The cords are thick (which is important in an apartment with 3 cats), but not burdensome. Probably the single best hardware feature (aside from the drivers, of course), is the volume control/mixer built into the headset cord. Apart from the standard speaker volume, mic volume, and mike muting options, there is also a set of 4 mixer control system buttons. What’s cool about these is that each button uses 5 different colors of LEDs to display the current volume of each of the 4 sets of drivers. I think it’s pretty obvious how useful this is, once you’ve mastered which color means which volume. The key to the color/volume coding is printed on the back of the mixer.
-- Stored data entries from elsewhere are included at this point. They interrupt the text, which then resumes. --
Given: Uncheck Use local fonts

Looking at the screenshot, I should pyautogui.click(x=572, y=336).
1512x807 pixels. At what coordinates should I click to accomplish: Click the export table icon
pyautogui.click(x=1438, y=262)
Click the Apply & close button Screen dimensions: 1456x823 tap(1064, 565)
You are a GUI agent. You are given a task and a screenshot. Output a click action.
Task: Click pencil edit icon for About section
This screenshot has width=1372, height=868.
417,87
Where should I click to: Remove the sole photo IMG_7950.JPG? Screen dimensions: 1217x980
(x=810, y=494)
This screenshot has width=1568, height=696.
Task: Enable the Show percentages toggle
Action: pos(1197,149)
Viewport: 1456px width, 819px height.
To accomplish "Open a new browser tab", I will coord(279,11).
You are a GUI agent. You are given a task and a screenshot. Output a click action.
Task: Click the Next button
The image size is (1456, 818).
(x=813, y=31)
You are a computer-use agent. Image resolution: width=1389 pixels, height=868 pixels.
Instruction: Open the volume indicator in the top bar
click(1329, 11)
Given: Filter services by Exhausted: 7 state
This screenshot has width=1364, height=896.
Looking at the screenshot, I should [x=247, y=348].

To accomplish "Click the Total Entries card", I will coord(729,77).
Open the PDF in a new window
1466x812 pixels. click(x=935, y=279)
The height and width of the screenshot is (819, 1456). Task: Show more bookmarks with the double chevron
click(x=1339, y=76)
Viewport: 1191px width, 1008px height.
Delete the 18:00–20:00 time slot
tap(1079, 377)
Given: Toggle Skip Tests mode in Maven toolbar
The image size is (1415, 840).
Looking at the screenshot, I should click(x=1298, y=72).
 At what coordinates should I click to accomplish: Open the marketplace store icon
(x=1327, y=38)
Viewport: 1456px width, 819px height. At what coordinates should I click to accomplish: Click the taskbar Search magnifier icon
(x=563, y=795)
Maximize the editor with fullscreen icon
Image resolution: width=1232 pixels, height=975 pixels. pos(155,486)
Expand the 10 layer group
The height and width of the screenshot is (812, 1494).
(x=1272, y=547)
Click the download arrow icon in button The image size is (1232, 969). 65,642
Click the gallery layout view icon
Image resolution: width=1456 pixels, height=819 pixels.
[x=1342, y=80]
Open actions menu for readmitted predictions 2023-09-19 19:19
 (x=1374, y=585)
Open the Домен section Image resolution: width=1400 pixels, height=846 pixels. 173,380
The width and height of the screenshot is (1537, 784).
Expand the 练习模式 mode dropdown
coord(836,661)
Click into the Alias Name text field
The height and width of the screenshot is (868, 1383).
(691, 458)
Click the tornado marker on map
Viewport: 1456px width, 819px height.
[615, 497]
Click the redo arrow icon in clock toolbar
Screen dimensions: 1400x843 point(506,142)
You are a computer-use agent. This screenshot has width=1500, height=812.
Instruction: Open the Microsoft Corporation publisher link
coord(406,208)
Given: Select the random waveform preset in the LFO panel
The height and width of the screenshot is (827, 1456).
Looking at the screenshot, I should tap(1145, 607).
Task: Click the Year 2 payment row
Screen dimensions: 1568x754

It would have been more helpful to have these instructions illuminated as well.


The Decoder and input management box is relatively simple to use, and allows two headsets to be connected. It’s got a couple of switches that some users might find confusing, but frankly, with Dolby, if there aren’t at least a couple of advanced controls, it probably hasn’t been implemented right.

The pads are the hit and miss area of the hardware. The ear cones have a nice fit, and surround even my largish ears without putting much if any pressure on my earlobes. There is a decent amount of give in the padding at first, and as they break in, they become more comfortable. The head support is comfortable from the get go, but after only a couple of days worth of use, it fell off the unit. Closer examination showed that it was only attached to the unit with a large amount of double-sided scotch tape. Not what I’d call high quality, but probably not something terribly important. Neither is the microphone which is basically of standard quality, nothing great, but more than serviceable.

What is important about the hardware is the current power configuration. As it stands, the AX Pro requires 2 AC adapters to power the unit. 1 for the headset, 1 for the decoder. The representatives have told me they are closing in on a single adaptor solution, but it is not yet available. In a world that is moving more and more “green”, this isn’t the optimal solution, but it is no worse than equal to the battery option available for the mixer on the A40.

So, down to the nitty gritty. The AX Pro has a sound quality that I just don’t really understand how they are capable of achieving in a headphone. A home theatre generally can’t compete with the volume of headphones due to proximity. The headphones are closer to the ear, and therefore, sound louder. That proximity also makes it significantly easier to detect imperfections, which is something you can really only pick up on through experience. Most systems have a perceptible weakness, and usually it’s distortion at high volumes. The first thing I do with any new test unit is plug it into my PC, open iTunes, and fire up some Metallica at max volume. Usually this is the biggest weakness, but not the only one.

With the AX Pro, I didn’t get any noticeable distortion. The unit actually was too loud for my ears at that volume level, and I had to pull it off after a minute, but I couldn’t hear any real distortion. In terms of sound, I guess the only thing I could complain about is that it would be nice to have more than 5 presets for the drivers, but that’s more a flaw of the controls than the sound. I couldn’t have been happier with the overall sound quality, and the Dolby was particularly impressive, especially in games like Left 4 Dead and Madden, where sounds coming from different directions were easily identified. Under many simulated surround sound systems, this is one of the areas of weakness.

In conclusion, I have to say this unit is essentially the top of the line among gaming headsets. The AX Pro’s capabilities equal or exceed every other unit on the market, and while the hardware has its minor foibles, it outclasses every other unit on the market in at least one aspect. The minor issues really don’t detract from the listening experience. I recommend this unit to anyone who wants the best sound possible for gaming, anyone who participates in team tournaments where clearly hearing a teammate’s voice can be an advantage, or really, anyone who can afford it. The $159 price tag is a bit steep for most gamers, but those who want the best are going to be willing to pay for it.